>>>>

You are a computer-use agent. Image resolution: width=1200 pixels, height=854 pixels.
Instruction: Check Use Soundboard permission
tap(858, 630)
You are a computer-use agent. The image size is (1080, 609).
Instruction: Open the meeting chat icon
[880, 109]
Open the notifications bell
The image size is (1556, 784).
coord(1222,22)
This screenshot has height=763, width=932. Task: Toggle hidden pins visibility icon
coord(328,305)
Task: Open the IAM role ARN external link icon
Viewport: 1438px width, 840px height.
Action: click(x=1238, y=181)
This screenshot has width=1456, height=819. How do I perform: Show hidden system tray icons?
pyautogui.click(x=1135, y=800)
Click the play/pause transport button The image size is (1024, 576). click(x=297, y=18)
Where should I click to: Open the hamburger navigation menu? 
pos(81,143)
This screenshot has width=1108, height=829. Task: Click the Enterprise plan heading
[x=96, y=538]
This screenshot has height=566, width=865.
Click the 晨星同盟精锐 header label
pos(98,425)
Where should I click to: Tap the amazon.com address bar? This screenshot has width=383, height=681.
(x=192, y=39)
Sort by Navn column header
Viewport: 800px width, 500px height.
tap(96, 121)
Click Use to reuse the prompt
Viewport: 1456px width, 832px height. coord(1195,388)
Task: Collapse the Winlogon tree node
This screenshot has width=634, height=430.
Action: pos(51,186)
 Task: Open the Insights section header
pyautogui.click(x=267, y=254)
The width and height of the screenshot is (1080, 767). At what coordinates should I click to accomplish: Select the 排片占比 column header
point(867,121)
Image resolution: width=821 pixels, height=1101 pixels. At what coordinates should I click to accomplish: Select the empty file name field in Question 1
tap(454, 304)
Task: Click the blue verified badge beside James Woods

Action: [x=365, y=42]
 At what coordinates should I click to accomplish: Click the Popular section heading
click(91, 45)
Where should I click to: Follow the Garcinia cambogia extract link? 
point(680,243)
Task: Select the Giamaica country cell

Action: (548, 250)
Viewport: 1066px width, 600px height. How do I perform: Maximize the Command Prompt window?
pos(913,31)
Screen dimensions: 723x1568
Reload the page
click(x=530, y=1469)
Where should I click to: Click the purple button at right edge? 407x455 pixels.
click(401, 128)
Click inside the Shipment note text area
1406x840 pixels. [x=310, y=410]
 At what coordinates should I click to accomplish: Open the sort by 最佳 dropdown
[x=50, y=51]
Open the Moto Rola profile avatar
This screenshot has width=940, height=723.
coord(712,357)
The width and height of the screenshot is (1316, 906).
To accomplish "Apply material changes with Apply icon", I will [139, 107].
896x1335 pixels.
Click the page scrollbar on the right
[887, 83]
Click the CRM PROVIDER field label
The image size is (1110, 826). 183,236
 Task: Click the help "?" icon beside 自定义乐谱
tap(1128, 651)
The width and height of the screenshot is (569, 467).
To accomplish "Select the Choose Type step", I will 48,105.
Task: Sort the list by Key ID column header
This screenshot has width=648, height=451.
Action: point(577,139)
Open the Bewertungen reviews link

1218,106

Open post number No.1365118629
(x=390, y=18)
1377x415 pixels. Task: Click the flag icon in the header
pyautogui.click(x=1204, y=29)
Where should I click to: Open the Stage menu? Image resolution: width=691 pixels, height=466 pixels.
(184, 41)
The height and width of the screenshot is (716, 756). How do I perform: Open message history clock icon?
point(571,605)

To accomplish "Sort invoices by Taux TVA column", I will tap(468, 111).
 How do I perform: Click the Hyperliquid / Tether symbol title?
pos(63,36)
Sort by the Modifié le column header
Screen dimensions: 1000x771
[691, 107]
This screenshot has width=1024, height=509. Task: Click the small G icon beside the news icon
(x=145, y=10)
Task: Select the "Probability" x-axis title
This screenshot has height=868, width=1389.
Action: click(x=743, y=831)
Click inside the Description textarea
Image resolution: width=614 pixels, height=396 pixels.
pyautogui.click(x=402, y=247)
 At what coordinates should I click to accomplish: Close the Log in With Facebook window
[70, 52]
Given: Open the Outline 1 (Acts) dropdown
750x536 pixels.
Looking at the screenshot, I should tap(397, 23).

<<<<

Set task: Copy out all of the lines above word for word, in the same order.

Solution for this task:
You are a computer-use agent. Image resolution: width=1200 pixels, height=854 pixels.
Instruction: Check Use Soundboard permission
tap(858, 630)
You are a computer-use agent. The image size is (1080, 609).
Instruction: Open the meeting chat icon
[880, 109]
Open the notifications bell
The image size is (1556, 784).
coord(1222,22)
This screenshot has height=763, width=932. Task: Toggle hidden pins visibility icon
coord(328,305)
Task: Open the IAM role ARN external link icon
Viewport: 1438px width, 840px height.
Action: click(x=1238, y=181)
This screenshot has width=1456, height=819. How do I perform: Show hidden system tray icons?
pyautogui.click(x=1135, y=800)
Click the play/pause transport button The image size is (1024, 576). click(x=297, y=18)
Where should I click to: Open the hamburger navigation menu? 
pos(81,143)
This screenshot has width=1108, height=829. Task: Click the Enterprise plan heading
[x=96, y=538]
This screenshot has height=566, width=865.
Click the 晨星同盟精锐 header label
pos(98,425)
Where should I click to: Tap the amazon.com address bar? This screenshot has width=383, height=681.
(x=192, y=39)
Sort by Navn column header
Viewport: 800px width, 500px height.
tap(96, 121)
Click Use to reuse the prompt
Viewport: 1456px width, 832px height. coord(1195,388)
Task: Collapse the Winlogon tree node
This screenshot has width=634, height=430.
Action: pos(51,186)
 Task: Open the Insights section header
pyautogui.click(x=267, y=254)
The width and height of the screenshot is (1080, 767). At what coordinates should I click to accomplish: Select the 排片占比 column header
point(867,121)
Image resolution: width=821 pixels, height=1101 pixels. At what coordinates should I click to accomplish: Select the empty file name field in Question 1
tap(454, 304)
Task: Click the blue verified badge beside James Woods

Action: [x=365, y=42]
 At what coordinates should I click to accomplish: Click the Popular section heading
click(91, 45)
Where should I click to: Follow the Garcinia cambogia extract link? 
point(680,243)
Task: Select the Giamaica country cell

Action: (548, 250)
Viewport: 1066px width, 600px height. How do I perform: Maximize the Command Prompt window?
pos(913,31)
Screen dimensions: 723x1568
Reload the page
click(x=530, y=1469)
Where should I click to: Click the purple button at right edge? 407x455 pixels.
click(401, 128)
Click inside the Shipment note text area
1406x840 pixels. [x=310, y=410]
 At what coordinates should I click to accomplish: Open the sort by 最佳 dropdown
[x=50, y=51]
Open the Moto Rola profile avatar
This screenshot has width=940, height=723.
coord(712,357)
The width and height of the screenshot is (1316, 906).
To accomplish "Apply material changes with Apply icon", I will [139, 107].
896x1335 pixels.
Click the page scrollbar on the right
[887, 83]
Click the CRM PROVIDER field label
The image size is (1110, 826). 183,236
 Task: Click the help "?" icon beside 自定义乐谱
tap(1128, 651)
The width and height of the screenshot is (569, 467).
To accomplish "Select the Choose Type step", I will 48,105.
Task: Sort the list by Key ID column header
This screenshot has width=648, height=451.
Action: point(577,139)
Open the Bewertungen reviews link

1218,106

Open post number No.1365118629
(x=390, y=18)
1377x415 pixels. Task: Click the flag icon in the header
pyautogui.click(x=1204, y=29)
Where should I click to: Open the Stage menu? Image resolution: width=691 pixels, height=466 pixels.
(184, 41)
The height and width of the screenshot is (716, 756). How do I perform: Open message history clock icon?
point(571,605)

To accomplish "Sort invoices by Taux TVA column", I will tap(468, 111).
 How do I perform: Click the Hyperliquid / Tether symbol title?
pos(63,36)
Sort by the Modifié le column header
Screen dimensions: 1000x771
[691, 107]
This screenshot has width=1024, height=509. Task: Click the small G icon beside the news icon
(x=145, y=10)
Task: Select the "Probability" x-axis title
This screenshot has height=868, width=1389.
Action: click(x=743, y=831)
Click inside the Description textarea
Image resolution: width=614 pixels, height=396 pixels.
pyautogui.click(x=402, y=247)
 At what coordinates should I click to accomplish: Close the Log in With Facebook window
[70, 52]
Given: Open the Outline 1 (Acts) dropdown
750x536 pixels.
Looking at the screenshot, I should tap(397, 23).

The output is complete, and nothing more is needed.